Salt is a supporter of bold ideas for the city, including the cruise ship terminal and the Commonwealth Games - describing them as “hard decisions” that need to be contemplated.
He says the 2018 Commonwealth Games are perfectly timed for the city’s economic cycle and he doesn’t believe the Coast will suffer a post-Games downturn.
“I think the worst is over and we’re on the right side of the curve.
“We are not heading for the heady days of 2003-05, but my expectation is that there is no reason for everything to fall into a heap.”
Salt points to Australia’s “extraordinarily high level of population growth” of 400,000 people a year, compared to a normal rate of 200,000, to support the Coast’s continued growth, particularly the construction sector.

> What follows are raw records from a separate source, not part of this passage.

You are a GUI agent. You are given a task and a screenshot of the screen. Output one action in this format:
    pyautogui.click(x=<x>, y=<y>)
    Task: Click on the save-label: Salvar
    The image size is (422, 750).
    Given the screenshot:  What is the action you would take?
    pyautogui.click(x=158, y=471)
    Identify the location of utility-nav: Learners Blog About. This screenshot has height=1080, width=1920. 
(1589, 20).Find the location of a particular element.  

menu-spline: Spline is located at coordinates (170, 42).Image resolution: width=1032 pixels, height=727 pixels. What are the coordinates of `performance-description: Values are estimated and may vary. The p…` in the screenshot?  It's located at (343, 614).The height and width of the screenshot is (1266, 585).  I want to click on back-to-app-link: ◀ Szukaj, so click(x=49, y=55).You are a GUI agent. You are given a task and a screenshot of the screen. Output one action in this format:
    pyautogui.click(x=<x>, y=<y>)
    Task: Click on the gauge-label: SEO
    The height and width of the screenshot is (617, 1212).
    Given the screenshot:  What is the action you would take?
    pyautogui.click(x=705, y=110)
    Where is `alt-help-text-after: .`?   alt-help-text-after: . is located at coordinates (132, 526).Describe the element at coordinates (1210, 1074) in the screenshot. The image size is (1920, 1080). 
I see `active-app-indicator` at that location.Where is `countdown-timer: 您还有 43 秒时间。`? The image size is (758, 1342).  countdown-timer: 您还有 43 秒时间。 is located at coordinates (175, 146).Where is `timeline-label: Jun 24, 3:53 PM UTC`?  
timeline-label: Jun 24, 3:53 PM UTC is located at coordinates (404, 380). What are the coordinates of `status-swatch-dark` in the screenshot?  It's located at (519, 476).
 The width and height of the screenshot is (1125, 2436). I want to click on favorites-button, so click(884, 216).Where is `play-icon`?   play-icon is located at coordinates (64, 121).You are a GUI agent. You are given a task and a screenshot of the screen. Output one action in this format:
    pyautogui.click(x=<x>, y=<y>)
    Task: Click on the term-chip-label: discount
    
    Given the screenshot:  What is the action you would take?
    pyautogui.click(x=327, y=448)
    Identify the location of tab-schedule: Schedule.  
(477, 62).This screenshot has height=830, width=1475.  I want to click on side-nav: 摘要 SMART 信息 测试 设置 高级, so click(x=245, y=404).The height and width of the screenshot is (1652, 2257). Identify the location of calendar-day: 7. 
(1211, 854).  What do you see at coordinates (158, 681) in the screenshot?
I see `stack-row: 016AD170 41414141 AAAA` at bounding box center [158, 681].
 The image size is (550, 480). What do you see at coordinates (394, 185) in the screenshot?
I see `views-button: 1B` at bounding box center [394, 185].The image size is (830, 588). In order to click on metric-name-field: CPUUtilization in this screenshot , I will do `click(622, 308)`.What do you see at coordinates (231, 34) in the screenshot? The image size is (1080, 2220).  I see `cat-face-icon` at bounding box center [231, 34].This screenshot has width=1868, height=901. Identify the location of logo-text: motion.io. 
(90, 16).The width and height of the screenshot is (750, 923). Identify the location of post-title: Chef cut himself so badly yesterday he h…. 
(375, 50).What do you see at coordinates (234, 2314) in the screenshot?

But for the final message of hope, Salt says Gold Coasters could learn a lesson from the regional NSW city of Dubbo.
“Dubbonians are committed to the greater growth and prosperity of Dubbo.”
Salt says they are great believers in their city, and that’s something that Gold Coasters appear to lack.“I would love to see that culturally – that Dubbo effect. Imagine what this place could do if we all got behind it?”